6.ABC (Anything But Cabernet/Chardonnay)
世界のトップソムリエたちは、常に新しいワインを探し続けている。ABC という標語のもとに、これまでのカベルネ・ソーヴィニヨンやシャルドネといった国際品種ではなく、テロワールを映し出す地場品種への注目が集まっている。イタリアならフリウリのリボッラ・ジャッラ種、そして最近はアルト・アディジェなど。また、ドイツのシルバーナー種。品種の個性の強いソーヴィニヨン・ブランと違い、土地の個性が現れやすい品種なのだそうだ。ただ、地場品種は、地元では「当たり前」に思われすぎていて、過小評価される傾向があるらしい。いわば、舶来品をありがたがるみたいな傾向があるのだろうか?これまで地元でリスペクトされなかったのだけれど、でも時代が変わってきた。また最近は、ロワールのシュナンブラン種やハンガリーのトカイのフルミント種などの例では、甘口ではなく、長熟でしっかりしたボディの辛口が作られるようになってきている。僕も、そういえばピコリット種の辛口を最近味わった。
7.そして甲州の時代へ
このような時代の流れを考えると、1000年の歴史を持った、まさに「地場品種」であり、他に似たもののない甲州が世界で認められる日が来るのではないか、とジャンシス・ロビンソン女史は言う。特に、イギリスやアメリカでは、常に新しいワインが求められている。低アルコールかつ、ピュアで、トランスペアレント(透明)なスタイルの甲州は、イギリス向きだ。甲州はピュアだと言っても、弱弱しいのではなく、authenticity、つまり本物であり、退屈ではないということを強調していた。10年前(赤ワインブーム)では難しかったけれど、今の時代は、甲州のようなデリケートでピュアな白ワインが成功する条件が整っている。ショップでの価格競争ではなく、ハイクラスなレストランや、和食(これはイギリスやアメリカでは大流行だけれど、普通はビールやせいぜい日本酒が提供されている)、またはオイスターバーのようなところへ売り込んで行ったらいいのではないか、と。甲州のチャンスが到来している。

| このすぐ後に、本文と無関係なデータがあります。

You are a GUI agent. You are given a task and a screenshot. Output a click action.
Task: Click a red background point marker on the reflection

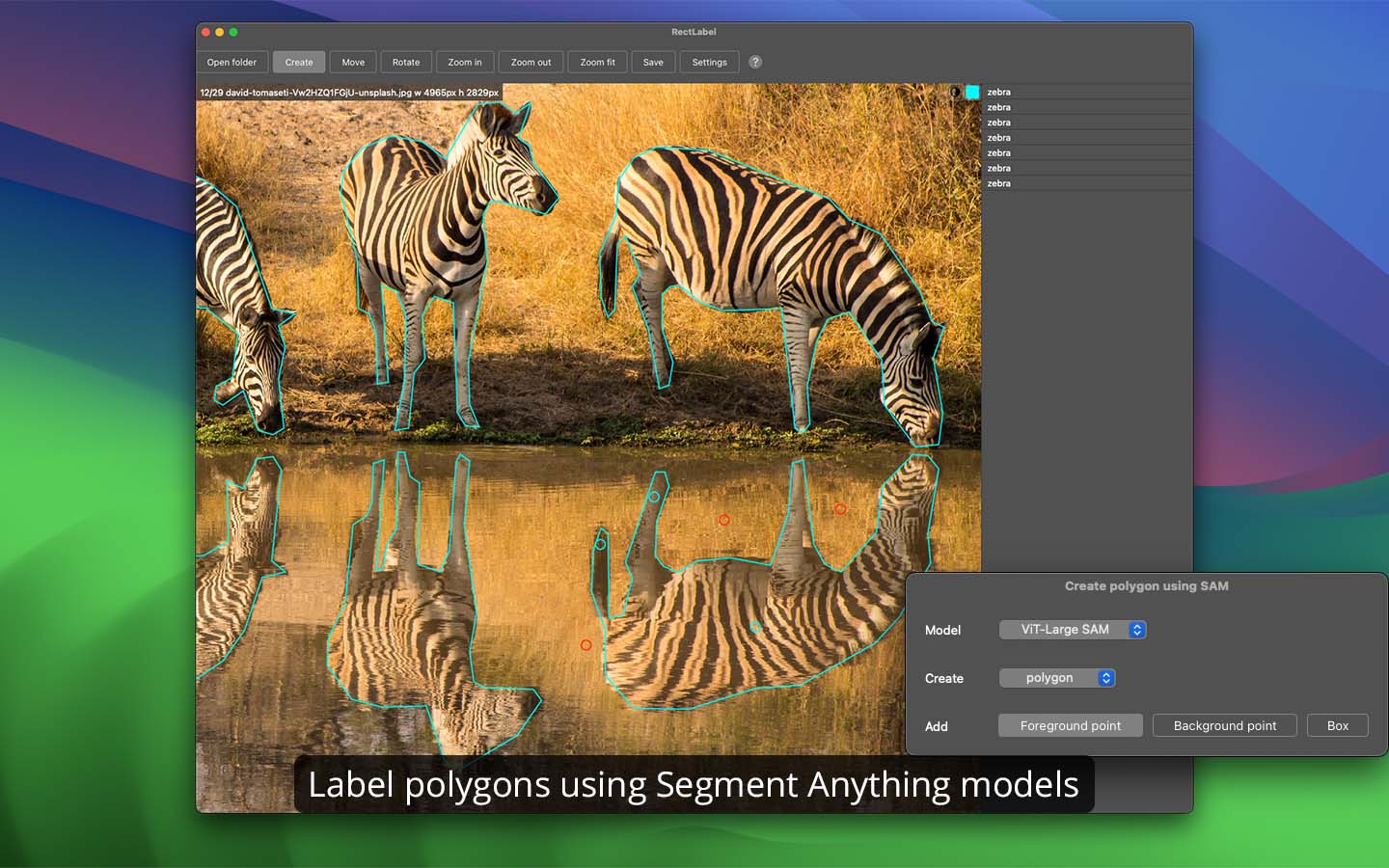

かいつまんで書くつもりが、つい長くなってしまいました。もっと色々な話をユーモアを交えて話してくださったのだけれど、時代は、ピュアでモダンで新しい白ワインへと向かっているということがよく理解できた。その最先端が、甲州というわけだ。
とても知的好奇心をくすぐられる話が満載で、書ききれないのだけれど、ジャンシス・ロビンソン女史からこのような話を聞けたのは、とても有り難い体験だった。

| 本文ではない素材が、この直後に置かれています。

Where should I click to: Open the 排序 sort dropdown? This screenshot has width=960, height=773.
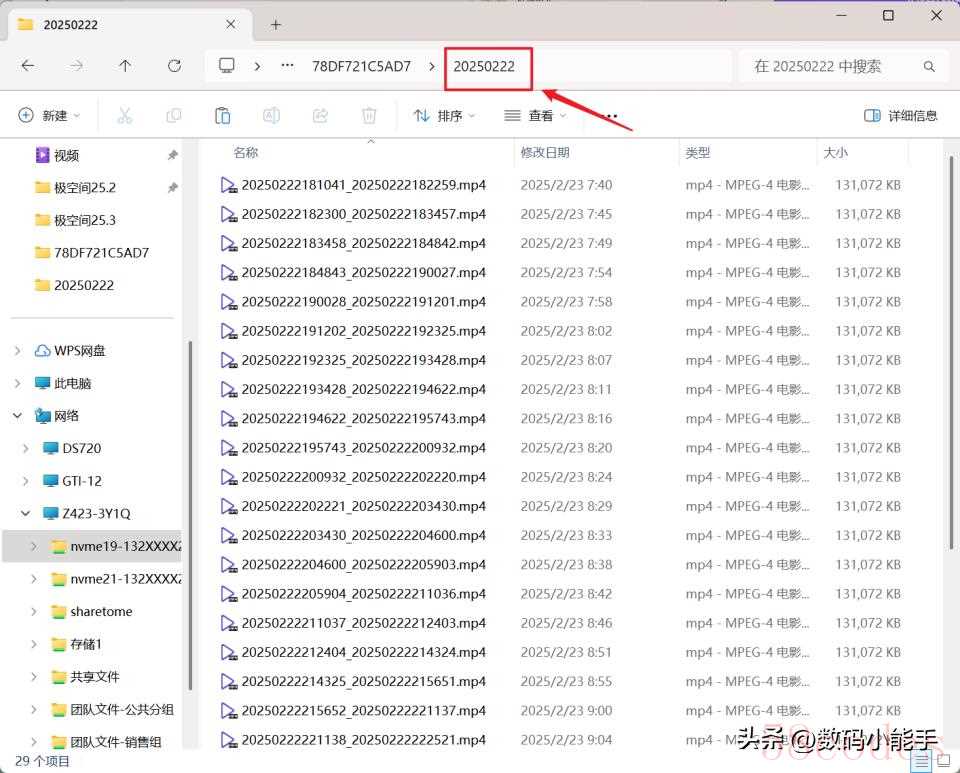click(445, 116)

その後、甲州を5種類テイスティングした。テイスティングコメントについては、青木先生の >> 日本が誇る“甲州ワイン”を世界に! 力強いサポーターは著名なジャンシス・ロビンソンMW が的確で詳しいので、僕は割愛するけれど、クリーンでピュアな甲州は、とても興味深く思った。
もともとは、青木先生に甲州の良さを教えてもらってきたのだけれど、今回の、ジャンシス・ロビンソン女史の話で、ますます甲州への興味がわいたと思う。
最後に、ジャンシス・ロビンソン女史のところへ行って、ちょっと話をして、彼女の大著 “The Oxford Companion to Wine, 3rd Edition” にサインをもらった。彼女は、気さくに応じてくれた。A4版で800ページを超えるこの大著は、僕にとってはバイブル。重い思いをして持って行った甲斐があった。一生の宝物だ。
Jancis Robinson MW 女史のサインをもらった!
KOJ のみなさま、本当にありがとうございました。
最後に、香港へ旅立ったジャンシス・ロビンソン女史の Twitter でのつぶやきを紹介して、この記事を終わりにします。
Good to be in HK for @roomtoread fundraiser but sad to leave the land of Koshu, cold bathrooms & warm loo seats.